Overview of 7 Key Running Stretches

Flexibility is vital to increasing and maintaining your stride length and range of motion, and is also a major factor in injury prevention. The best way to improve flexibility is through stretching. Look at the stretching video in the coaching tab to see the seven basic stretches commonly practiced by runners.

Additionally, by ensuring flexibility (along with strengthening key muscle groups) you reduce the likelihood of sustaining common runners injuries such as Runner's knee - Iliotibial Band (IT band), Shin splints, Plantar Fascitis, Achilles Tendonitis

To help maintain flexibility some of the most effective stretches are listed below and summarised in the video.
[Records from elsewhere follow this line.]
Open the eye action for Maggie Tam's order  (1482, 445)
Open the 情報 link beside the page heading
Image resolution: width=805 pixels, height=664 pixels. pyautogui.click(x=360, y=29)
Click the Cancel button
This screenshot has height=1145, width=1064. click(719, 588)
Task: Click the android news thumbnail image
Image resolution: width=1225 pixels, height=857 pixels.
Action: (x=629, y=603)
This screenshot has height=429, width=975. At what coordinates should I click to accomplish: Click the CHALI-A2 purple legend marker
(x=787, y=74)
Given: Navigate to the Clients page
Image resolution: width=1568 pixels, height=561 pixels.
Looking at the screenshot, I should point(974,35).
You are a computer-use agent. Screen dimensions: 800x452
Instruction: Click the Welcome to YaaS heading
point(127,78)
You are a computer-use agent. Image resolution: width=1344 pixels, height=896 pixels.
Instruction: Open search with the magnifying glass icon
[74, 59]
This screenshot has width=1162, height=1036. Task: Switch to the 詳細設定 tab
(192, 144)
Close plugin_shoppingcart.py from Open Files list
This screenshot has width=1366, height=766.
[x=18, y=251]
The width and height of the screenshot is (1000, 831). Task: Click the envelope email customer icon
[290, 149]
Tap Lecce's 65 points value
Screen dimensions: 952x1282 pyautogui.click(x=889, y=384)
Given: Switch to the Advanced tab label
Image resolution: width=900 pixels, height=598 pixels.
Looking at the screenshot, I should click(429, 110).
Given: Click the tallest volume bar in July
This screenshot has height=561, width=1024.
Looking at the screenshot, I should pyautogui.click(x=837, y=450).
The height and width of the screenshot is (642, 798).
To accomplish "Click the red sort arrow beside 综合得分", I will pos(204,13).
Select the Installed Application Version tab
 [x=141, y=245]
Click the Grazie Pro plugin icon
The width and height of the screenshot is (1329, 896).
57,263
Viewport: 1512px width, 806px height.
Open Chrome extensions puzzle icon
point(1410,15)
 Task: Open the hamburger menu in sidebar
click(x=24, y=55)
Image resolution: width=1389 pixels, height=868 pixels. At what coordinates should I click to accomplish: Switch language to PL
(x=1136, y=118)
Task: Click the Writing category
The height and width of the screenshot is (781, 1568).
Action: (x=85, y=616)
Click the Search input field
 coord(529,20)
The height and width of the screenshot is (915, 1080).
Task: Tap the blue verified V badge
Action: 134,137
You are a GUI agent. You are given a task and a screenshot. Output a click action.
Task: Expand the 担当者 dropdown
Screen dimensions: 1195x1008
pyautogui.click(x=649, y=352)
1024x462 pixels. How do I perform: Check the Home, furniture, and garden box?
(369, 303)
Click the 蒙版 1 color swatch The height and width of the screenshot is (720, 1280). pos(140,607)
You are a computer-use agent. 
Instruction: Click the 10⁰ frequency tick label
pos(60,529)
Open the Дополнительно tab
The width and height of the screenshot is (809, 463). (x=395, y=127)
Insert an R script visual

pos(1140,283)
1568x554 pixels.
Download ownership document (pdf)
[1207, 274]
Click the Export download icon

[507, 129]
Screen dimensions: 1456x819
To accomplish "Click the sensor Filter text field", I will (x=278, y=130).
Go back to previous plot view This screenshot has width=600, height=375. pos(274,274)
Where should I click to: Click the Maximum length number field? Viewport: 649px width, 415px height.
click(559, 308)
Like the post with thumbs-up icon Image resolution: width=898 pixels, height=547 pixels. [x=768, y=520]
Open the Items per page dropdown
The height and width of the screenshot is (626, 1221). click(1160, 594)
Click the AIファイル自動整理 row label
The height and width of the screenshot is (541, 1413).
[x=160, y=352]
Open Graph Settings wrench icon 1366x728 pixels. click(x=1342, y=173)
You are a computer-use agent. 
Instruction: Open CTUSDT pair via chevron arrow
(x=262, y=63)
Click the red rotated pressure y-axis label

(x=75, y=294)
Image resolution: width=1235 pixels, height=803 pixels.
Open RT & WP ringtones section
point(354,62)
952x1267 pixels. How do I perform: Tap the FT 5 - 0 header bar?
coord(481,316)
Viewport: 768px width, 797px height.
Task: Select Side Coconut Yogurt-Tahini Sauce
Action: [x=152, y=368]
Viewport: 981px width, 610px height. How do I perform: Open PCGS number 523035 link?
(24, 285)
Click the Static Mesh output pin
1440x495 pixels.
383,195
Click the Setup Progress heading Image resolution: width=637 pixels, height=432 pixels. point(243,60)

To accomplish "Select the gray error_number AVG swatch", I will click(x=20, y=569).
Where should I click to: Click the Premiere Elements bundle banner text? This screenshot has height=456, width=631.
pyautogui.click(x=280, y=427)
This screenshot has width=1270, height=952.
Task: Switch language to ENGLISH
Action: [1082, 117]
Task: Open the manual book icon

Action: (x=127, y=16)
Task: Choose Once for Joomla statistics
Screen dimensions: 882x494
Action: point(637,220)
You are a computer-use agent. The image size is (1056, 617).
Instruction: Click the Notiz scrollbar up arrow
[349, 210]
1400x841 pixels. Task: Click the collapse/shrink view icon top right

If you're interested in learning more please follow the link below the video.

  • Hip flexor stretch

  • Thigh stretch

  • Hamstring stretch

  • IT Band stretch

  • Calf stretch

  • Piriformis (buttocks) stretch

  • Child's Pose

Overview of Running Stretches

Find out more about Stretching and Injury prevention please follow this link or contact us at info@sol-movement.com

IMPORTANT: By entering the Sol Movement website or by using our blog, e-mails, purchasing or using our training programs, plans, services, and/or products, you are implicitly accepting and agreeing to our Terms & Conditions and Disclaimer. If you do not agree to these do not continue. If you engage in activity or exercise programs tendered under your use of Sol Movement website or any of its material or content you agree that you do so at your own risk.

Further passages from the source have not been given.